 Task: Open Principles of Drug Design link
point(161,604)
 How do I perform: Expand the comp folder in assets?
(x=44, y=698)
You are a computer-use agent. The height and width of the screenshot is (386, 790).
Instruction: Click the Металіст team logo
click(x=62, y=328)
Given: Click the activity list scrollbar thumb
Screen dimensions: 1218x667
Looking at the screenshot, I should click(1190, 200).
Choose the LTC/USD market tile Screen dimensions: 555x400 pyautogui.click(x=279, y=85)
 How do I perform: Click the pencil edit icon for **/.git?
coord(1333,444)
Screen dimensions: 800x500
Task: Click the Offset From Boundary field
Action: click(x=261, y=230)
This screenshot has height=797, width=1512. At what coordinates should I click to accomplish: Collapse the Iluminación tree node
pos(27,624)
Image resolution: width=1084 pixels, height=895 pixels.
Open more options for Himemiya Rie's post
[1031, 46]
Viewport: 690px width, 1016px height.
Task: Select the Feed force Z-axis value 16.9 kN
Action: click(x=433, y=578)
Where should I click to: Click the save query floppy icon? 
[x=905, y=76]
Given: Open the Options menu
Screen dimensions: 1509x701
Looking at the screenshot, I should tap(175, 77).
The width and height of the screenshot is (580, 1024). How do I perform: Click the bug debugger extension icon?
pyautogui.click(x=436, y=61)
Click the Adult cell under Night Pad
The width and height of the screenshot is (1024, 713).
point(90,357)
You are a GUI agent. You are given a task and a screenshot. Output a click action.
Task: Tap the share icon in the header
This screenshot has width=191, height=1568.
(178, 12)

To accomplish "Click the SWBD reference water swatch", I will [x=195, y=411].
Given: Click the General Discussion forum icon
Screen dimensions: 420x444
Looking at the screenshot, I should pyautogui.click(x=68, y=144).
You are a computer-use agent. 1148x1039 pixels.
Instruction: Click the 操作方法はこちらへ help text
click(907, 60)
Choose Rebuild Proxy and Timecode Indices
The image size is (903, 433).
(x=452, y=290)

• • • • •

■ **ABOUT THIS TASK**
Restate each line of the records above without any deviation.

■ **RESPONSE AREA**
 Task: Open Principles of Drug Design link
point(161,604)
 How do I perform: Expand the comp folder in assets?
(x=44, y=698)
You are a computer-use agent. The height and width of the screenshot is (386, 790).
Instruction: Click the Металіст team logo
click(x=62, y=328)
Given: Click the activity list scrollbar thumb
Screen dimensions: 1218x667
Looking at the screenshot, I should click(1190, 200).
Choose the LTC/USD market tile Screen dimensions: 555x400 pyautogui.click(x=279, y=85)
 How do I perform: Click the pencil edit icon for **/.git?
coord(1333,444)
Screen dimensions: 800x500
Task: Click the Offset From Boundary field
Action: click(x=261, y=230)
This screenshot has height=797, width=1512. At what coordinates should I click to accomplish: Collapse the Iluminación tree node
pos(27,624)
Image resolution: width=1084 pixels, height=895 pixels.
Open more options for Himemiya Rie's post
[1031, 46]
Viewport: 690px width, 1016px height.
Task: Select the Feed force Z-axis value 16.9 kN
Action: click(x=433, y=578)
Where should I click to: Click the save query floppy icon? 
[x=905, y=76]
Given: Open the Options menu
Screen dimensions: 1509x701
Looking at the screenshot, I should tap(175, 77).
The width and height of the screenshot is (580, 1024). How do I perform: Click the bug debugger extension icon?
pyautogui.click(x=436, y=61)
Click the Adult cell under Night Pad
The width and height of the screenshot is (1024, 713).
point(90,357)
You are a GUI agent. You are given a task and a screenshot. Output a click action.
Task: Tap the share icon in the header
This screenshot has width=191, height=1568.
(178, 12)

To accomplish "Click the SWBD reference water swatch", I will [x=195, y=411].
Given: Click the General Discussion forum icon
Screen dimensions: 420x444
Looking at the screenshot, I should pyautogui.click(x=68, y=144).
You are a computer-use agent. 1148x1039 pixels.
Instruction: Click the 操作方法はこちらへ help text
click(907, 60)
Choose Rebuild Proxy and Timecode Indices
The image size is (903, 433).
(x=452, y=290)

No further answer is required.